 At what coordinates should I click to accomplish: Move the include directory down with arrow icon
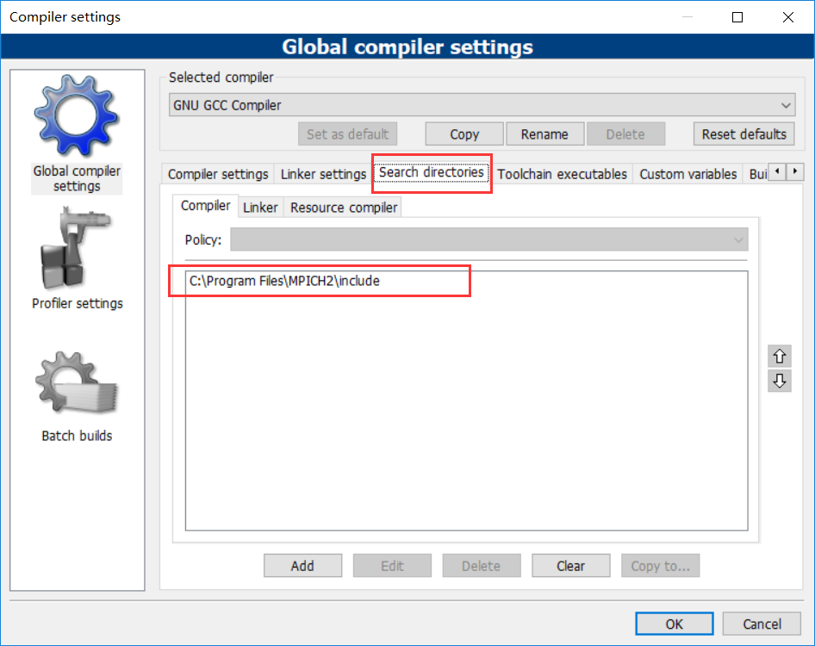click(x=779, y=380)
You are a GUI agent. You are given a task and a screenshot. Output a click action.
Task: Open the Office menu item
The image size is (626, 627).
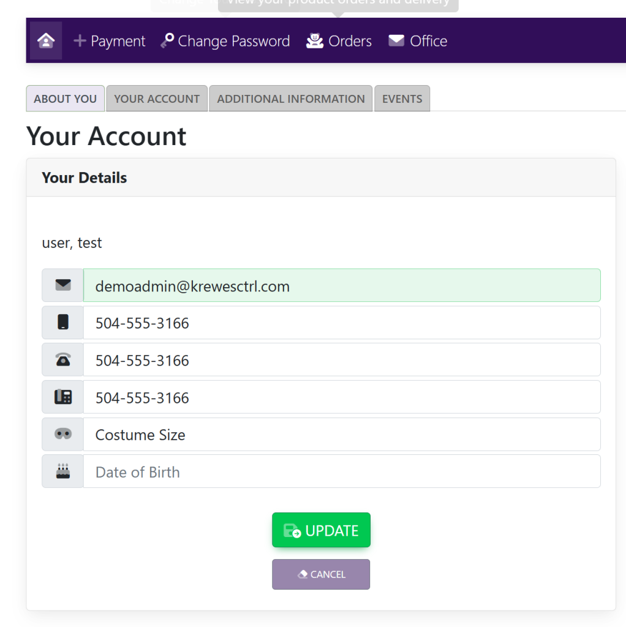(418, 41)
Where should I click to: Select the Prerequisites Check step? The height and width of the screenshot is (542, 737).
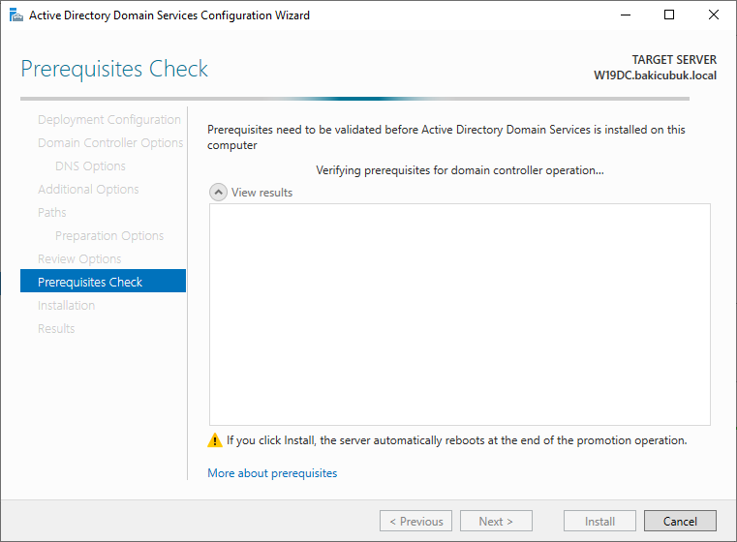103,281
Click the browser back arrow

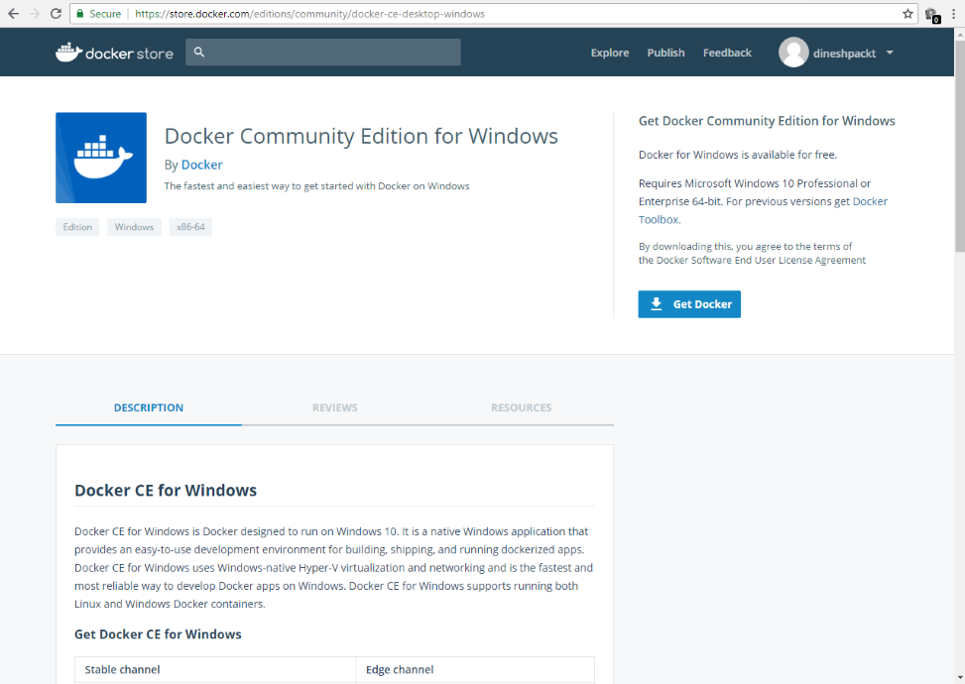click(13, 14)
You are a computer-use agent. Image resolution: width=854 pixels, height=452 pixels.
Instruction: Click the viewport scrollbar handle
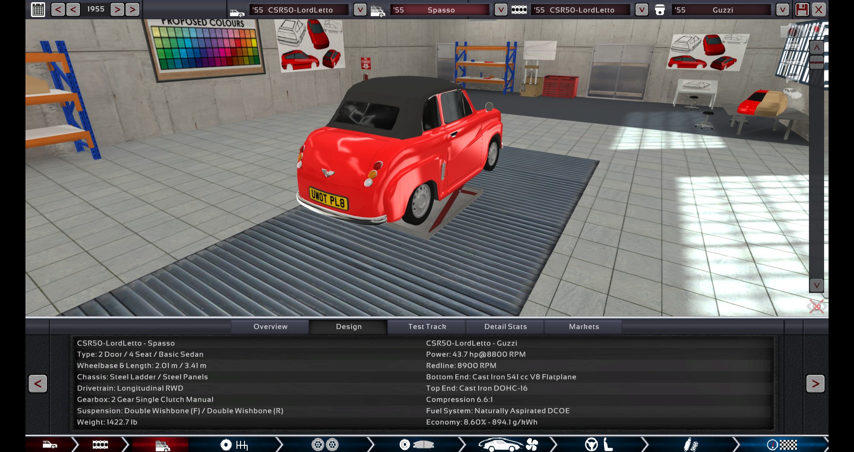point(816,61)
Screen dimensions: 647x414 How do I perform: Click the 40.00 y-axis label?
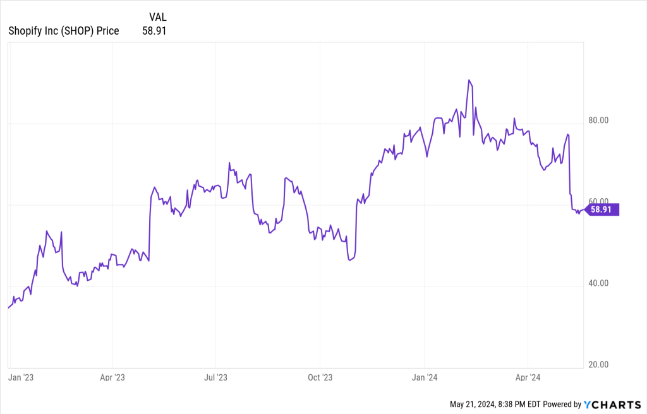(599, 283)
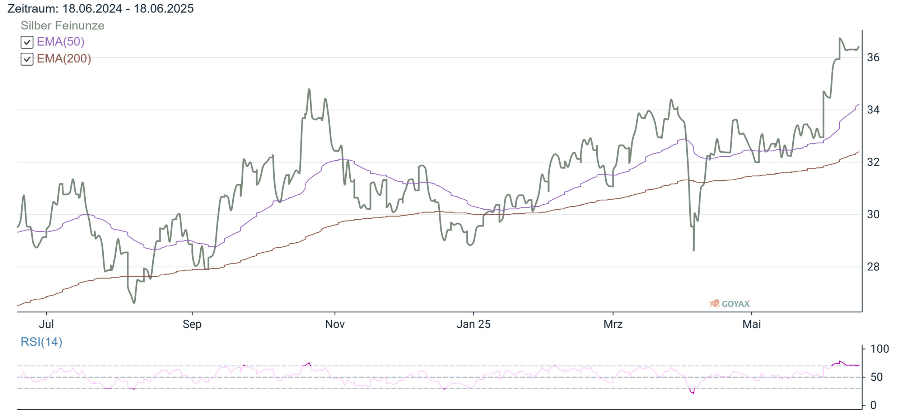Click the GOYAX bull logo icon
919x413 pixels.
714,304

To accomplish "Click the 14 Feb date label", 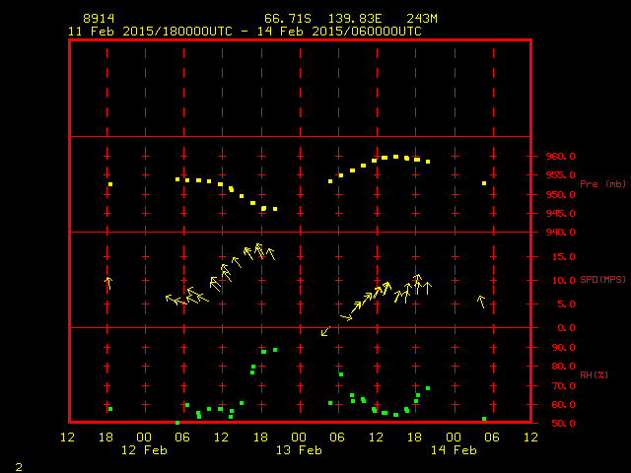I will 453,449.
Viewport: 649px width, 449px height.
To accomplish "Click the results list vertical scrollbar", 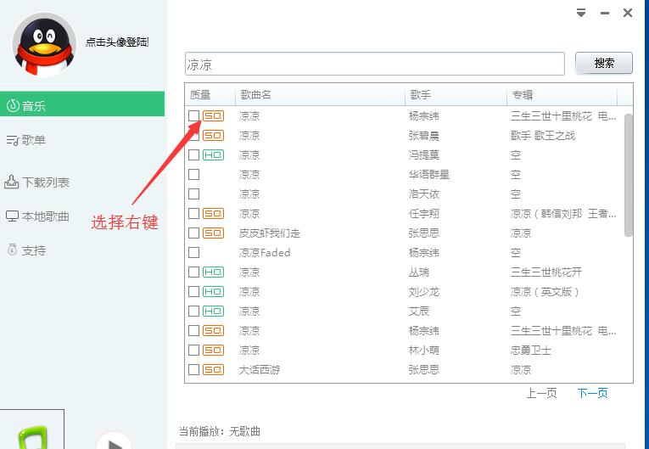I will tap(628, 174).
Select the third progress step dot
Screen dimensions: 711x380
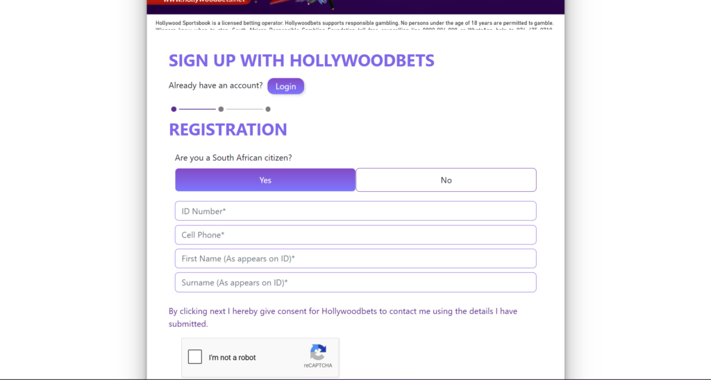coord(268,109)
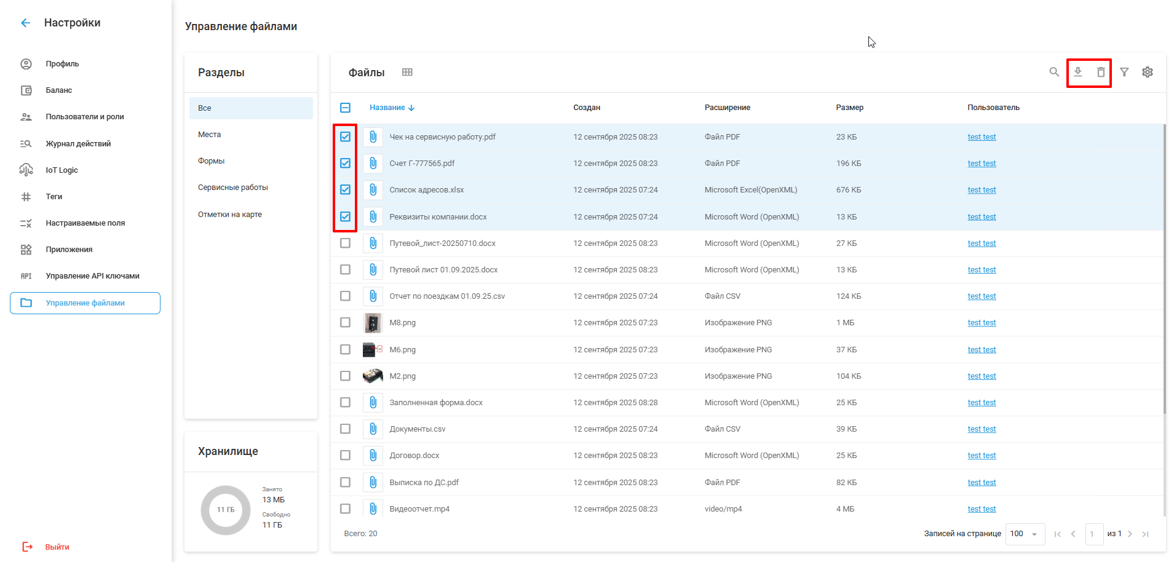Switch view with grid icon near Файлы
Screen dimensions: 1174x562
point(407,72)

· · · · · · ·

[Exercise goal]
Every line with "agent" in it should be copied from the entries.

[Exercise answer]
You are a GUI agent. You are given a task and a screenshot. Output a click action.
You are a computer-use agent. Image resolution: width=854 pixels, height=452 pixels.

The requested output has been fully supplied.